Dazza, from Wagga Wagga, might have made the cast of The Gang That Couldn’t Shoot Straight, and Gladys, self-described as a “goody-two-shoes” might have stepped from the pages of a Victorian era morality novel designed to show girls how to walk the path of righteous until Mr Right arrived. Except she was smitten by the duplicitous Daryl, whom she dubbed her “Numero Uno”, while he happily applied the affectionate Armenian term “hawkiss” or “hokis” to her in their intimate phone conversations.
Source: Piers Akerman, News Corp
Ms Berejiklian, however occupied senior positions in the NSW government, Treasurer and now Premier, and was subject as all MPs are to a code of conduct and strict protocols, as was Mr Maguire when he was still the MP for Wagga Wagga.
While Mr Maguire blatantly ignored the rules and forfeited his membership of the Liberal Party and vacated his seat for his actions in August, 2018, Ms Berejiklian led the return of the Coalition government at the 2019 election.
‘Dodgy Daryl’, who is now unsure of when he and Ms Berejiklian began their intimate affair — either late 2013 or 2014, has contradicted her belief that it developed around or after the 2015 election.
Mr Maguire was well and truly deep into influence peddling from his parliamentary office earlier than when either he or she think they began their secret romance and his activities were well-known two years ago when he had to quit parliament.
Yet Ms Berejiklian, blinded by love, knowing that her Numero Uno had been found to have breached the parliamentary code of conduct and ousted from both the party and his office didn’t break off their affair until August or September this year, a matter of weeks ago.
Not only that but ICAC’s investigators have hours of their tapped telephone conversations and hundreds of text messages which would indicate that she knew well before their trysts were brought to a halt that he was involved in activities that she didn’t want to know about.
But it was put to Ms Berejiklian at the ICAC that, from their conversations about the property interests of Ms Louise Waterhouse and other activities, that Ms Berejiklian was across the issues even though, as she told Mr Maguire when he wanted to tell her how much he hoped to make from the Waterhouse deal, “I don’t need to know about that bit”.
Always chivalrous and protective, Mr Maguire agreed: “No you don’t.”
How this will stand up by the time ICAC completes its investigation we shall see, but despite the well-publicised outpouring of goodwill toward Ms Berejiklian, it doesn’t look good.
Had a male colleague in her ministry provided the sort of access to senior officials in her administration to his secret lover and held the same hopes going into business with those he was assisting, it seems likely that Ms Berejiklian would have demanded they respect the rules and suffer the consequences.

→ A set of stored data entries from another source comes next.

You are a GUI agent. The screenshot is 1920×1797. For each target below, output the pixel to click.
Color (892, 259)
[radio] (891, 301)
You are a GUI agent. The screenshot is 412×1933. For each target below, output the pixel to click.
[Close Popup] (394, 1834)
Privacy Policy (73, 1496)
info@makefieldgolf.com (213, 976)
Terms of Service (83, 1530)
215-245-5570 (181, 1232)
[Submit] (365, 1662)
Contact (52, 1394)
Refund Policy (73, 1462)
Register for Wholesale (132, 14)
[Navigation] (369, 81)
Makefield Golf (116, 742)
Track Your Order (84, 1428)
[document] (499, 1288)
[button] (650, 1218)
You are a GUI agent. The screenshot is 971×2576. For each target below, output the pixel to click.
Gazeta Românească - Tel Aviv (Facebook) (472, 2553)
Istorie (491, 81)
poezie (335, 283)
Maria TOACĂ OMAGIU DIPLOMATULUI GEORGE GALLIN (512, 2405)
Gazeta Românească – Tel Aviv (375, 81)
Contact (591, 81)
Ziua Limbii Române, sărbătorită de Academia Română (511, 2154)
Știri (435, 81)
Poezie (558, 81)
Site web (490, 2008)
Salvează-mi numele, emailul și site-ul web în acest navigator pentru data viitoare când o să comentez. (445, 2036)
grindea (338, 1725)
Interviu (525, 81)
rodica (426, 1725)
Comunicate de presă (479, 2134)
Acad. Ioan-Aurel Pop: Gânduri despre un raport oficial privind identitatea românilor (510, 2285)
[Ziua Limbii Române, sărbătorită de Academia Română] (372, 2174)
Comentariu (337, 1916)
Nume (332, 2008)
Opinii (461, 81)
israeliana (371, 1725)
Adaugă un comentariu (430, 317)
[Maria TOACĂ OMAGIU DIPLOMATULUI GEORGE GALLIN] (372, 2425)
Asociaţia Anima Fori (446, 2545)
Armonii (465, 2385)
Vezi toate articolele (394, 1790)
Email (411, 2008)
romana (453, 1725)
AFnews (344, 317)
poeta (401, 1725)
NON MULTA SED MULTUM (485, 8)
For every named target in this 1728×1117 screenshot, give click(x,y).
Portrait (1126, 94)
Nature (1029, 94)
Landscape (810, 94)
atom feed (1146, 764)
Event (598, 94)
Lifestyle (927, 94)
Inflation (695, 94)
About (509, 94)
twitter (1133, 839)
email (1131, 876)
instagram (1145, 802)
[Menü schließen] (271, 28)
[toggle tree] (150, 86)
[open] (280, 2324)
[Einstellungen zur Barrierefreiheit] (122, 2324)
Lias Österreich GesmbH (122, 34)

ICAC has made a lot of mistakes in the past, many indeed under the reign of the former head Megan Latham, who told a host of junior barristers at a NSW Bar Association seminar in 2014, leaked to the media, that as an inquisitorial rather than adversarial body the ICAC was “not confined by the rules of evidence” that apply in courts and that advocates were given a “free kick” and that questioning of witnesses by counsel assisting inquiries was like “pulling wings off butterflies”.
Counsel assisting the ICAC, Scott Robertson, has not pulled any wings from the butterflies before him in this case.
Love is truly in the air but while admirable, it is no defence against impropriety.